Gehan Botrus, Richard M Miller, Pedro Luiz Serrano Uson Junior, Geoffrey Kannan, Haiyong Han, Daniel D Von Hoff, Gehan Botrus, Richard M Miller, Pedro Luiz Serrano Uson Junior, Geoffrey Kannan, Haiyong Han, Daniel D Von Hoff

Abstract

High rates of cell proliferation and protein synthesis in pancreatic cancer are among many factors leading to endoplasmic reticulum (ER) stress. To restore cellular homeostasis, the unfolded protein response (UPR) activates as an adaptive mechanism through either the IRE1α, PERK, or ATF6 pathways to reduce the translational load and process unfolded proteins, thus enabling tumor cells to proliferate. Under severe and prolonged ER stress, however, the UPR may promote adaptation, senescence, or apoptosis under these same pathways if homeostasis is not restored. In this review, we present evidence that high levels of ER stress and UPR activation are present in pancreatic cancer. We detail the mechanisms by which compounds activate one or many of the three arms of the UPR and effectuate downstream apoptosis and examine available data on the pre-clinical and clinical-phase ER stress inducers with the potential for anti-tumor efficacy in pancreatic cancer. Finally, we hypothesize a potential new approach to targeting pancreatic cancer by increasing levels of ER stress and UPR activation to incite apoptotic cell death.
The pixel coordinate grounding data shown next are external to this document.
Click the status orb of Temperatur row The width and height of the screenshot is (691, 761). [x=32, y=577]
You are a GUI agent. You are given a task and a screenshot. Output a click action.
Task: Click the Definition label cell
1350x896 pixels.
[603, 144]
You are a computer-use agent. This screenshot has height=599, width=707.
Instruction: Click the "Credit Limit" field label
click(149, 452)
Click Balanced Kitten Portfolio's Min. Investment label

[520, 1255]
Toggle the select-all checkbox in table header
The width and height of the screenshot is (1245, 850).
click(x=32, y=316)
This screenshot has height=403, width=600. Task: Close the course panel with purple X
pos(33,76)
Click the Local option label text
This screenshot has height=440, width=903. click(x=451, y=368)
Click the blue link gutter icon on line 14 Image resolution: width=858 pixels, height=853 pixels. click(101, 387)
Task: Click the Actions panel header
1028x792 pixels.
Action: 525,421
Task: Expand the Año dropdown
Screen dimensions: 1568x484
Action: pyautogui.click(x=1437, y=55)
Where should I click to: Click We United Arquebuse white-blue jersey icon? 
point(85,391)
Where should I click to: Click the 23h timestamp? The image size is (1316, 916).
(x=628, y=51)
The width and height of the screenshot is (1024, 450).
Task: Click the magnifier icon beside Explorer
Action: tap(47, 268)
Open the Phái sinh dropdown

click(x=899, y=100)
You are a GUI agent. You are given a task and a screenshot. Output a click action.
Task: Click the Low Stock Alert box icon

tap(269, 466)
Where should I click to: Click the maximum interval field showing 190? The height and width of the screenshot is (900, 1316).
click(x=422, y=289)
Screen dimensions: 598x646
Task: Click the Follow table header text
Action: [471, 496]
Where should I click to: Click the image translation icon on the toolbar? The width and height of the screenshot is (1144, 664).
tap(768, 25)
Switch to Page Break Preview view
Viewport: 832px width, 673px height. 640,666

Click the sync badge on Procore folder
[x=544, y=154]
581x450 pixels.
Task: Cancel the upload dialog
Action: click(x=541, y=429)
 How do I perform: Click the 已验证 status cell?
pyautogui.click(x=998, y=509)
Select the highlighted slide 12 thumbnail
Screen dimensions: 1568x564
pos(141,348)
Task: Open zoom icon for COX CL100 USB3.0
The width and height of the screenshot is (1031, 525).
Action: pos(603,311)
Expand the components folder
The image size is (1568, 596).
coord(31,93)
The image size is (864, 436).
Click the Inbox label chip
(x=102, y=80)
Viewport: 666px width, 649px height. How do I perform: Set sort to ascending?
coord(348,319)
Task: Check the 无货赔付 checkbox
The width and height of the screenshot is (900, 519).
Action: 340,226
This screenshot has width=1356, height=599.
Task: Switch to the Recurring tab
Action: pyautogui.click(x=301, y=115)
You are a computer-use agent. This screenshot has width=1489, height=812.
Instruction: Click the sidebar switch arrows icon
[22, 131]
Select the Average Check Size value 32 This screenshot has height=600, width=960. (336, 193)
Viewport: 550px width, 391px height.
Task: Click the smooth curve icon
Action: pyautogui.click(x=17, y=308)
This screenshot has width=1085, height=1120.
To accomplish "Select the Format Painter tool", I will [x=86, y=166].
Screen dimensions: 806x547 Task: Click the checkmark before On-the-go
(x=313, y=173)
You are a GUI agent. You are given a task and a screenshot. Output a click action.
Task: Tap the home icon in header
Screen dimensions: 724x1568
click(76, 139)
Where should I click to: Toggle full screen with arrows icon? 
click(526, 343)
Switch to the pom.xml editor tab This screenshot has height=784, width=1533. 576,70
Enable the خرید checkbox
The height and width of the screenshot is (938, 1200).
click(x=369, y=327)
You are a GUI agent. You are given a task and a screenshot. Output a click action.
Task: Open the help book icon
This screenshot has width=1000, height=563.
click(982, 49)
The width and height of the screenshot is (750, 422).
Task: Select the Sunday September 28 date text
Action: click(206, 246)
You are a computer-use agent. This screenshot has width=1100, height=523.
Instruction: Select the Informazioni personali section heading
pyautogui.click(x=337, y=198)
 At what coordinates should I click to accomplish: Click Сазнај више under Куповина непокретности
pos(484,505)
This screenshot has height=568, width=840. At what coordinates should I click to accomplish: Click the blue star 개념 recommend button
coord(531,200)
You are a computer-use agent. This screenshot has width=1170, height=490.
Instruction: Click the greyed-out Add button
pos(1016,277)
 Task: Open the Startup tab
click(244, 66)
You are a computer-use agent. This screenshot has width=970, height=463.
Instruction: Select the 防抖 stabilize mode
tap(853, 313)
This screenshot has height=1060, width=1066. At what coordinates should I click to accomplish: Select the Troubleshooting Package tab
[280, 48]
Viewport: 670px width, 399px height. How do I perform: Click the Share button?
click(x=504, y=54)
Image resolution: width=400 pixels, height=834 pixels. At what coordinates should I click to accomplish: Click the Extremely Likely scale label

Keywords: apoptosis; endoplasmic reticulum (ER) stress; pancreatic cancer; unfolded protein response (UPR).

Conflict of interest statement

The authors declare no conflict of interest.

Figures

Figure 1
Figure 1
Unfolded Protein Response. A simplified version of unfolded protein response (UPR). Under stress, cells activate the adaptative UPR to establish cellular homeostasis and proteostasis. The sensors IRE1, PERK, and ATF6 are activated after the dissociation of GRP78, which is recruited due to the accumulation of misfolded and unfolded proteins. IRE1 oligomerization and auto-phosphorylation induce kinase and RNase activity leading to mRNA degradation (RIDD) and altered splicing of the XBP1 mRNA and production of the transcription factor XBP1s. PERK undergoes oligomerization and auto-phosphorylation, subsequently phosphorylating the eukaryotic translation initiation factor eIF2α, resulting in the translation of transcription factor ATF4. NRF2 is also phosphorylated by PERK and activates antioxidant responses. ATF6 activation occurs after transport to the Golgi apparatus where it undergoes S1P/S2P protease cleavage, yielding transcriptionally active ATF6f. The transcriptional events mediated by XBP1s, ATF4, and ATF6f promote the expression of chaperones and components of ER-associated protein degradation (ERAD), reducing protein translation and increasing ER capacity in order to restore homeostasis. Additionally, UPR-mediated gene expression also directly impacts autophagy, cytokine production, and apoptosis. Figure 1 was created with BioRender.com.
Figure 2
Figure 2
Cellular Responses to Prolonged Levels of ER Stress.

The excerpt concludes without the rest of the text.